Poppy seeds, usually dormant, having been disturbed by rumblings of war, military vehicles, bombings, bloodshed, shovels and graves, were roused to put down roots and send up blooms - so fields of poppies, bright red poppies, bloomed as far as the doctor's eyes could see - becoming a symbol of the horror and bloodshed of war.  Remember - and buy a poppy!

Nancy yTe \

Tuesday, May 7, 2013

LOVE YOU

People say 'love you' more freely than in the olden days.  No, it wasn't a commonly used phrase.  How nice to end a phone conversation saying 'love you' instead of just 'good-bye' or end a letter with 'love you' rather than 'Yours truly.' 

One generation ago, to hear the simple words 'love you' was rare.  Can you imagine returning home from WWII, Korea, Vietnam, having been away a year or two or three and your father greeted you with a hand shake - no hug, no embrace, no 'love you.' But, that's how it was! Change came slowly.  Nothing good came from Vietnam but I think the ease with which we say 'love you' began with the Vietnam 'peace' and 'love' advocates.   

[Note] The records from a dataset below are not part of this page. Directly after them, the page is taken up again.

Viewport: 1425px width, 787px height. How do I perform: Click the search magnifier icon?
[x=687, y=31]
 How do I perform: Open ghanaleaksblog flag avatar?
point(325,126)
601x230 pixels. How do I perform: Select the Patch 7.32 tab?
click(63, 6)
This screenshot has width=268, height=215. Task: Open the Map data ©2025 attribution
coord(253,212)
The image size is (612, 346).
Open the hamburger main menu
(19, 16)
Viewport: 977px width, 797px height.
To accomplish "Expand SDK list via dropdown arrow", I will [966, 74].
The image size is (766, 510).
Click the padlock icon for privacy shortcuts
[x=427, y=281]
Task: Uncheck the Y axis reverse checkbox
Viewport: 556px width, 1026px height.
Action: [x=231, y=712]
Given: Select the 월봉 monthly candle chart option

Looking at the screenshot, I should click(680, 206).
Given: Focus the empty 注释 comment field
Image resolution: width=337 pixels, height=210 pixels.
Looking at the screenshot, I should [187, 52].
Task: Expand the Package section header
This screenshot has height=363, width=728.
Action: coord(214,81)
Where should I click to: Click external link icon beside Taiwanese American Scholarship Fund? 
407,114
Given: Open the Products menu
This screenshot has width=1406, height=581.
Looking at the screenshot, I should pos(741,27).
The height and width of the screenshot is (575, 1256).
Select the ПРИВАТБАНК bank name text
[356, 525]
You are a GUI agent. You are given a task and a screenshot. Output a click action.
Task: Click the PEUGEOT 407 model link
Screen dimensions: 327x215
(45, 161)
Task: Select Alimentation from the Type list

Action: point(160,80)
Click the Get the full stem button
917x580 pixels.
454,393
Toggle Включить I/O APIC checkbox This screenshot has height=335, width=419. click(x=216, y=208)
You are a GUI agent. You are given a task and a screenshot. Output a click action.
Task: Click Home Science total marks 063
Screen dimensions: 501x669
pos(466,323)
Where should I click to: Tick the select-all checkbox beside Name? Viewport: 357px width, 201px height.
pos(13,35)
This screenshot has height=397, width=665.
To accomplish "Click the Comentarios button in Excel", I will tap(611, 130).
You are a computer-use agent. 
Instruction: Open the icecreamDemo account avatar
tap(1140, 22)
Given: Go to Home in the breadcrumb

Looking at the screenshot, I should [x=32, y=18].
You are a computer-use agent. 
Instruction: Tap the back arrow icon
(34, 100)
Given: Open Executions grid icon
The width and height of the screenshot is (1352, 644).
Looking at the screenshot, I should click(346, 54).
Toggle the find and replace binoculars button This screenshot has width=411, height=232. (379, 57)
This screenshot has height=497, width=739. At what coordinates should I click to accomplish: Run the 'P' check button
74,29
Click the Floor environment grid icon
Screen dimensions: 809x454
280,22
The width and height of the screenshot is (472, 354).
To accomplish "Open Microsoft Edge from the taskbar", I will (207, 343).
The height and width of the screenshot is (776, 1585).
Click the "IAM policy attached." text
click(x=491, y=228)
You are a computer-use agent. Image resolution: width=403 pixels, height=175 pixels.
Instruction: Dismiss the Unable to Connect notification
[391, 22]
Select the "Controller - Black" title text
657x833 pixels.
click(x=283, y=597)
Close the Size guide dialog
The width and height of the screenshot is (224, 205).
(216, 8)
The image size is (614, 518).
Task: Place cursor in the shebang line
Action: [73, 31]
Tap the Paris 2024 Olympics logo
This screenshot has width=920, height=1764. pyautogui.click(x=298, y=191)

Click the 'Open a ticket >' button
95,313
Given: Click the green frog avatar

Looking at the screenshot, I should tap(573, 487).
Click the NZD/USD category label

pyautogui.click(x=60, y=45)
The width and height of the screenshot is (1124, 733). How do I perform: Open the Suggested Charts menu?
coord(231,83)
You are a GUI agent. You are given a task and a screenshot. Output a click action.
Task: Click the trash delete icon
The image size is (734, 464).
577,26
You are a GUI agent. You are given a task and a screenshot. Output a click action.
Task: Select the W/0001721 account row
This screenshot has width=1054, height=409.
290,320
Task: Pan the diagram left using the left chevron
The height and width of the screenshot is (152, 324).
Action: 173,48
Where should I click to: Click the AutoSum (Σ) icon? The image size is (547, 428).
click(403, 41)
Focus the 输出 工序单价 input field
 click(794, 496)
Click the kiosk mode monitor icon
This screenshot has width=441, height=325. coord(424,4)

Perhaps we are too quick and not always sincere saying 'love you' yet it is more valuable than no acknowledgement.  Hearing these words took my friend Ralph by surprise when it came at the end of a wrong number phone call - and added real joy to his day.  Said sincerely to spouse, children, siblings or friends, the words convey pride, hope, respect and encouragement.  Even my WWII husband and brothers did, by the end of their lives, learn to hug their friends and say 'love you' to their children with a degree of ease. That was an adjustment more huge than their grandchildren can imagine!  

My life has been comforted by hearing and saying 'love you.' I do not automatically go beyond courteous words (I am from those olden days) but there are people I do especially want to share them with. There are times when even the most delicious greeting card is not adequate to the person. It takes a pen in hand to convey real sentiment. Blog, text and tweet just doesn't do it.

Perhaps the pendulum has swung too far in the 'love' direction with male chest bumps and female 'kissy-kissy.'  I view both as insincere and stupid...  If you want someone to feel more loved, just tell them the good things you are thinking about them, bake their favorite cookies for them, share your time and relax with them - just because you care. 

Have you ever wondered why people keep hand written letters?  They say 'love you' in terms more powerful than the words. Ask anybody, soldier, father, student or lover the value of a letter - especially one memorializing their affection with pen and ink.